Comparison between immobilized lipase and free lipase on transesterification reaction: Based on the result in Table 2, oil to methanol molar ratio of 1:4 gave better ester conversion compared to 1:6 oil methanol molar ratios system on transesterification reaction when using both using free and immobilized lipase. The ester conversion for all three reaction time (24, 48 and 54 h) in 1:4 molar ratio systems was higher than in 1:6 oil methanol molar ratios system up to 11, 14 and 16% conversion, respectively. This might due to low survival of lipase on excess methanol that inhibits their activity during transesterification reaction. Hence, excess methanol (more than 1:4 molar ratio) seems to give side effect to the ester production on transesterification reaction using lipase as catalyst.

Based on the results, the highest conversion of ester was obtained by using free lipase at 48 h reaction time and 1:4 molar ratio systems with the value of 76.50%. Even though the lowest conversion of ester was observed in immobilized lipase with difference of 20%, but still, it managed to catalyzed the reaction. Generally, the conversion of ester for free lipase is higher than immobilized lipase on transesterification reaction for all studied parameters.

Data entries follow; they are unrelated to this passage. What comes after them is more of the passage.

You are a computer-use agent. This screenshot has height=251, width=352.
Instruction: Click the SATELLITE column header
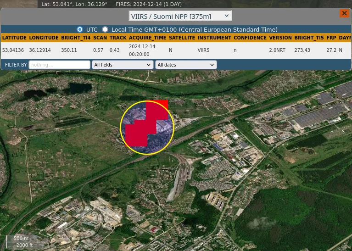click(182, 38)
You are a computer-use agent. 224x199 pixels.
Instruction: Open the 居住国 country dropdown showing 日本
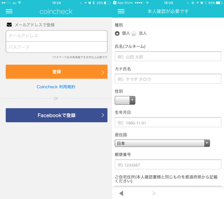point(162,143)
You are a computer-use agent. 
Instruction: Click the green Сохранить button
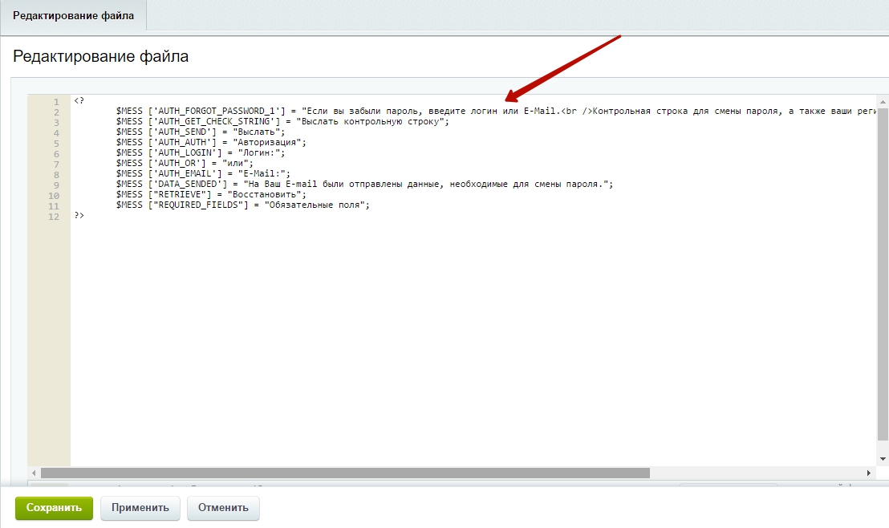coord(54,508)
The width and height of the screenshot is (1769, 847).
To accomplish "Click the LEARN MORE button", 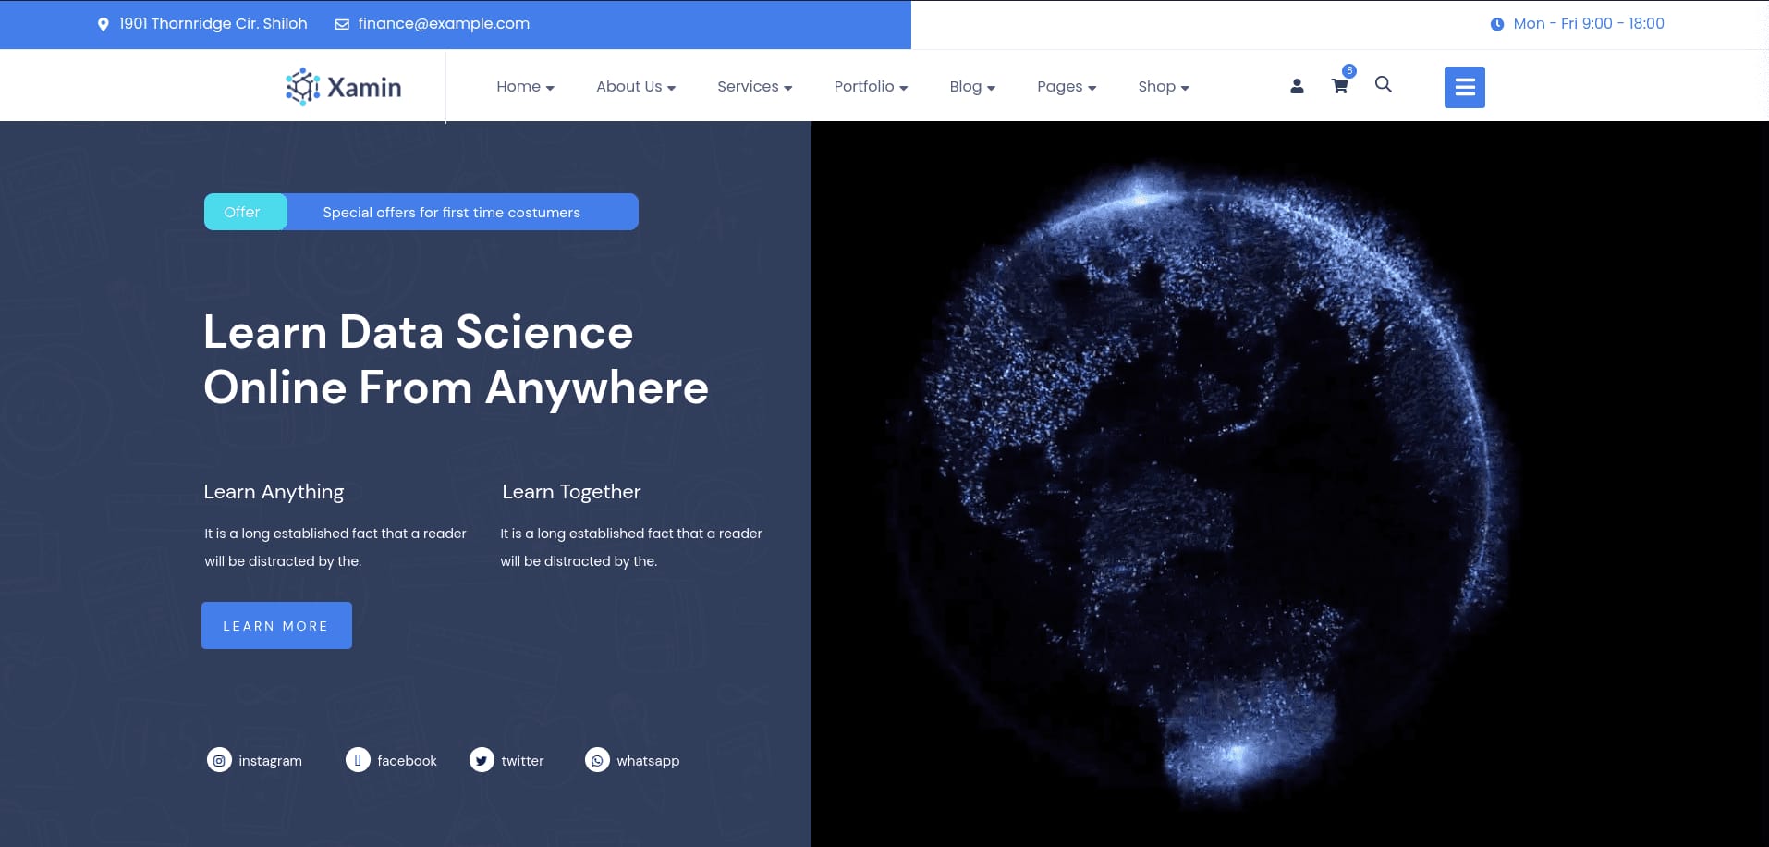I will (x=276, y=626).
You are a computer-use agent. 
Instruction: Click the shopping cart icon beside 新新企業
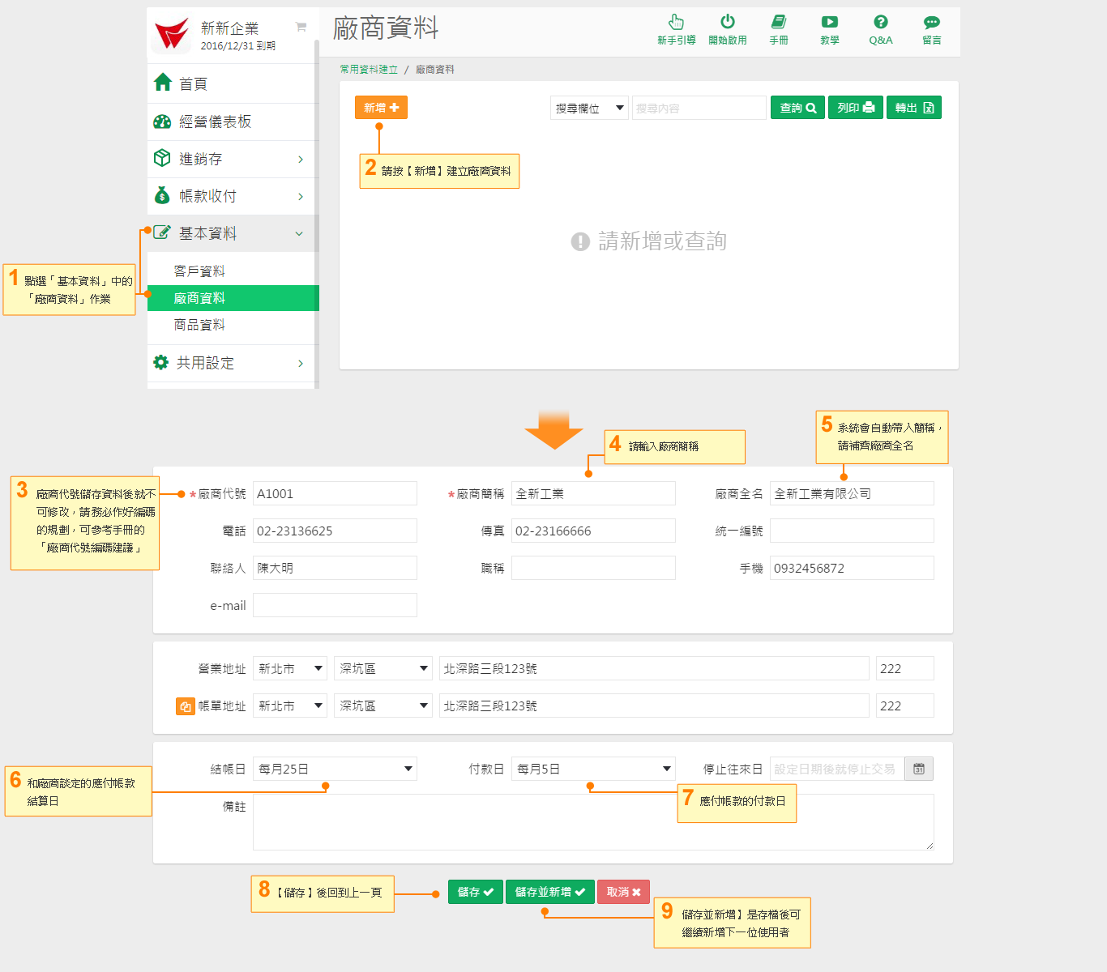[301, 27]
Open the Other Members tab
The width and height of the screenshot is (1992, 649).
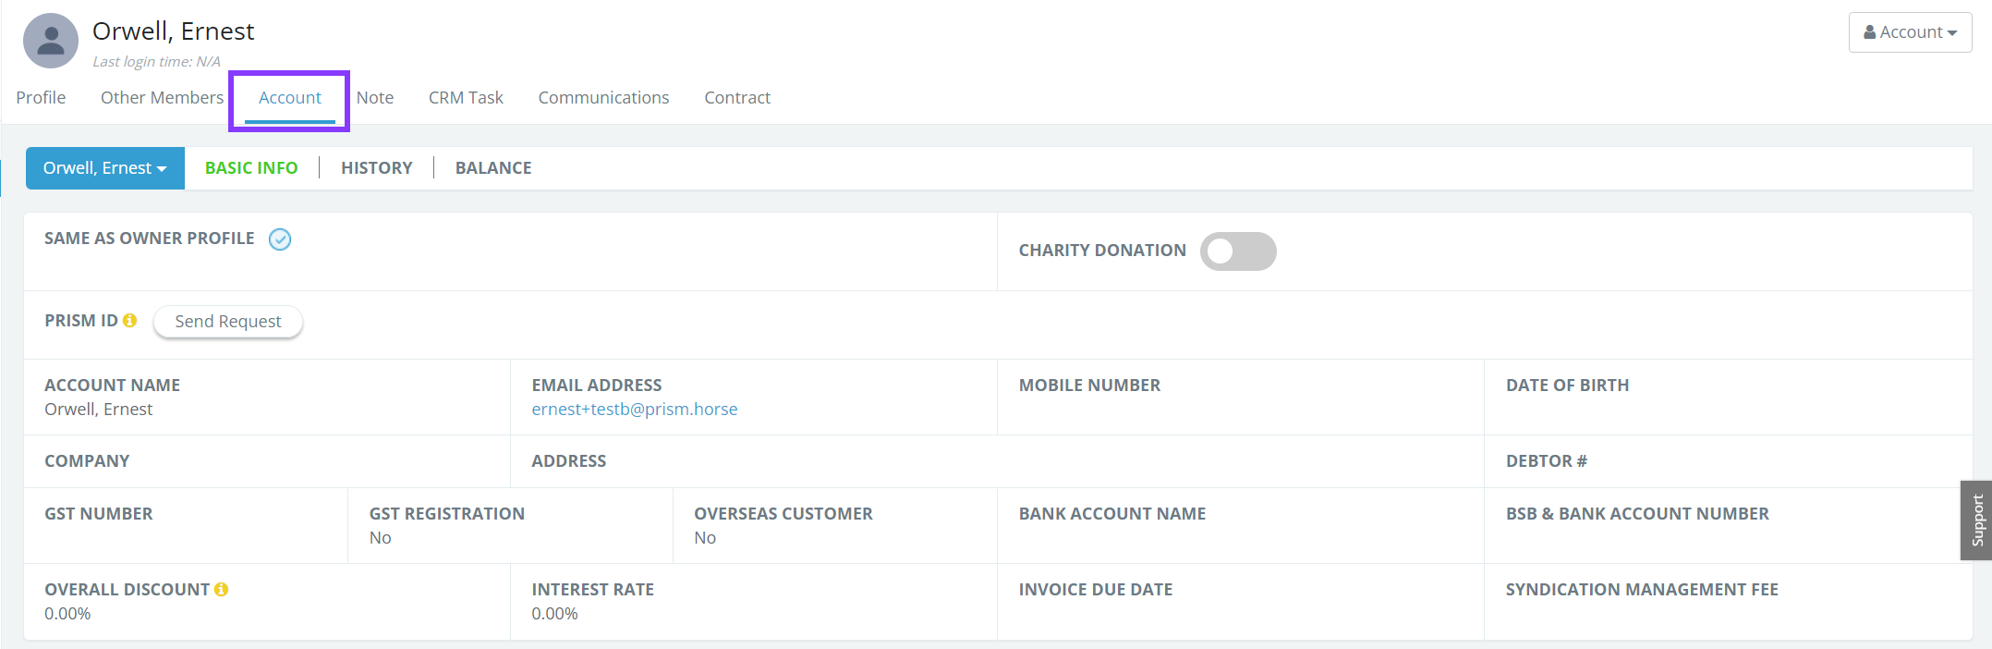tap(162, 98)
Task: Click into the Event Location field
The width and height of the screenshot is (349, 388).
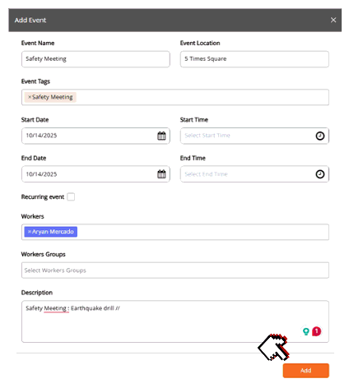Action: click(254, 59)
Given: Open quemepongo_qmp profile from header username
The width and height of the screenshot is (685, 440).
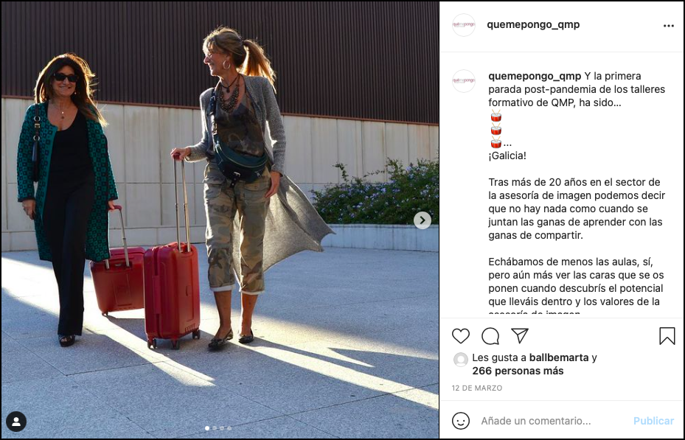Looking at the screenshot, I should coord(533,24).
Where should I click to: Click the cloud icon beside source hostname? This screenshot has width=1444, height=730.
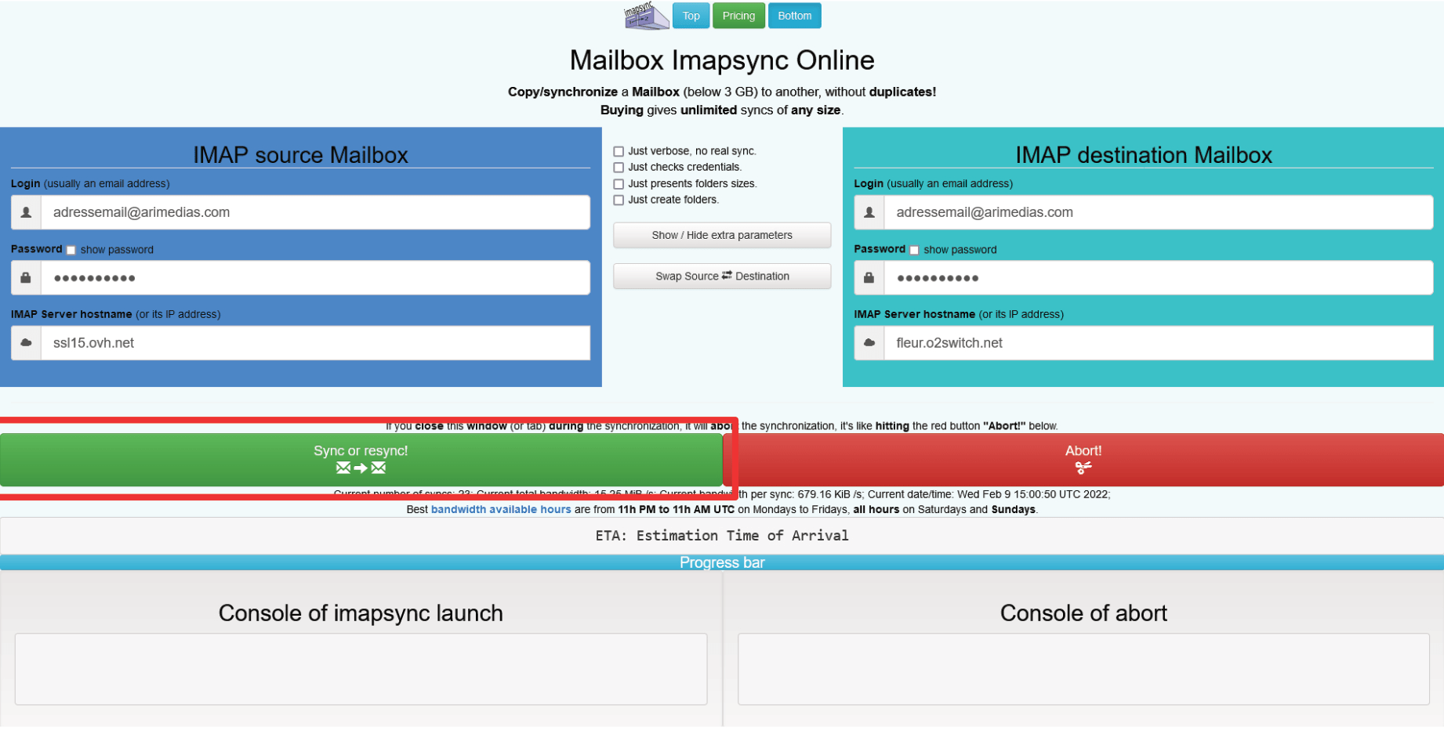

Higher ester conversion obtained in free lipase transesterification probably due to its higher activity compared to the immobilized lipase. The interaction between the enzyme and its substrate is usually by weak forces. In most cases, van der Waals forces and hydrogen bonding were responsible for the formation of enzyme-substrate complexes. The weak linkage established between enzyme and support has little effect on catalytic activity. Regeneration of the immobilized enzyme is often possible. However, because of the bonds were so weak, the enzyme can easily be desorbed from the carrier. Therefore, in this study the activity of immobilized lipase was lower than free lipase due to the easily desorbed of lipase from the chitosan beads. Further experimental work on studying the rate of the enzyme reaction along the transesterification reaction shall be conducted to clarify this matter.

CONCLUSION

Immobilization of lipase on chitosan beads was achieved by adsorption method using hexane as a solvent. The experimental results showed that immobilized lipase has an optimum reaction time of 48 h with oil to methanol ratio of 1:4. The optimum reaction time for free lipase was also the same as the immobilized one. However, the conversion of ester for free lipase is 7% higher than the immobilized lipase. In this study, the chitosan beads can be an appropriate support for immobilized lipase for transesterification reaction even though the ester conversion was lower than free lipase. On the other hand, immobilized lipase managed to provide several advantages such as easy separation from the product and has high potential to reuse. Further studies on reusability of immobilized lipase may benefit the potential of this support in order to increase the ester productivity in transesterification reaction.

ACKNOWLEDGMENTS

The authors wish to thank members of FKKSA’s laboratory, UMP on their assistance during the laboratory work of this project.